Perhaps the Federal Courts are finally catching on to the BIA’s disingenuous “scissors approach” to PSG. That’s used to “cut off” all PSG asylum claims no matter how meritorious. 

Here’s how it works. They incorrectly find that almost all “particularized” social groups fail the “social distinction” test. But, when you prove “social distinction,” they wrongly characterize the social group as too “amorphous” or “vague” to be particularized. In that manner, the BIA and many IJs can manipulate the law to reject proper “particular social groups” and keep their White Nationalist anti-asylum “handlers” at the DOJ happy, which also helps them retain their positions. 

It will be interesting to see how that works out for them if, as many of us have recommended, Judge Garland actually puts some Appellate Judges on the BIA who understand asylum law and start applying it fairly, correctly, and in accordance with due process?

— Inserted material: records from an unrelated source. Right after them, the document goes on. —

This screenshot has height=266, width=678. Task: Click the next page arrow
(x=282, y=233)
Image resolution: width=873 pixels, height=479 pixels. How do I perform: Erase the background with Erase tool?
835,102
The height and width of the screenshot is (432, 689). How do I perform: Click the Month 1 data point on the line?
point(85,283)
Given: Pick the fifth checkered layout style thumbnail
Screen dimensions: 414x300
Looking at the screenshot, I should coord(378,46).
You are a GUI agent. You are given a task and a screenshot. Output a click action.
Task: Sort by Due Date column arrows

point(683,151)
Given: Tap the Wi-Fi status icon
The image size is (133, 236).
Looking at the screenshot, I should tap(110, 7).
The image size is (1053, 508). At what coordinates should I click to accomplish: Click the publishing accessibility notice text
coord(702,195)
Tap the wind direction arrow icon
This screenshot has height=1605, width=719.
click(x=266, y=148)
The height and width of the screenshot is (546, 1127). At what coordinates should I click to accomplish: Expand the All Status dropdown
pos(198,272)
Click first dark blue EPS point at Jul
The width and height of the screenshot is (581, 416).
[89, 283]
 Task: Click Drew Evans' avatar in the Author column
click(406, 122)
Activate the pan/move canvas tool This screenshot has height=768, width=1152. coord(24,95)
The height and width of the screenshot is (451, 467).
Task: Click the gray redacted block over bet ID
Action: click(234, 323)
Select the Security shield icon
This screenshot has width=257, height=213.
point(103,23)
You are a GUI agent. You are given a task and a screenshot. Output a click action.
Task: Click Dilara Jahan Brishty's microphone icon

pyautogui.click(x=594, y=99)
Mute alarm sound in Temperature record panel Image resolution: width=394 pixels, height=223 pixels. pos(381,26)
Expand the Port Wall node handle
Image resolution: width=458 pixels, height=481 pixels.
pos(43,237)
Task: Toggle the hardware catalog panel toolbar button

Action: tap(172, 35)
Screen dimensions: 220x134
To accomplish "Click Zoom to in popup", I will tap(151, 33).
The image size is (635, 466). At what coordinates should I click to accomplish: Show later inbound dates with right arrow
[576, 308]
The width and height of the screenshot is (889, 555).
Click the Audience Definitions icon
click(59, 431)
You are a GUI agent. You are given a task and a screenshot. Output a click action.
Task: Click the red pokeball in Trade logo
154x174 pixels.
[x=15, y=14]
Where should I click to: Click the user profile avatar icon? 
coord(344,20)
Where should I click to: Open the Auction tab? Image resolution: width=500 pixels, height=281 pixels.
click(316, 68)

In making EOIR appointments, the Obama Administration generally eschewed the “best and brightest” with expertise representing asylum seekers and applying the UN Convention and the Refugee Act of 1980 in accordance with their humanitarian intent, rather as ways to advance a restrictionist agenda of deterring asylum seekers by wrongfully denying their claims. After all, how many asylum seekers are fortunate enough to have a good lawyer like Abdoul Aziz Konare represent them in their asylum cases? Not very many!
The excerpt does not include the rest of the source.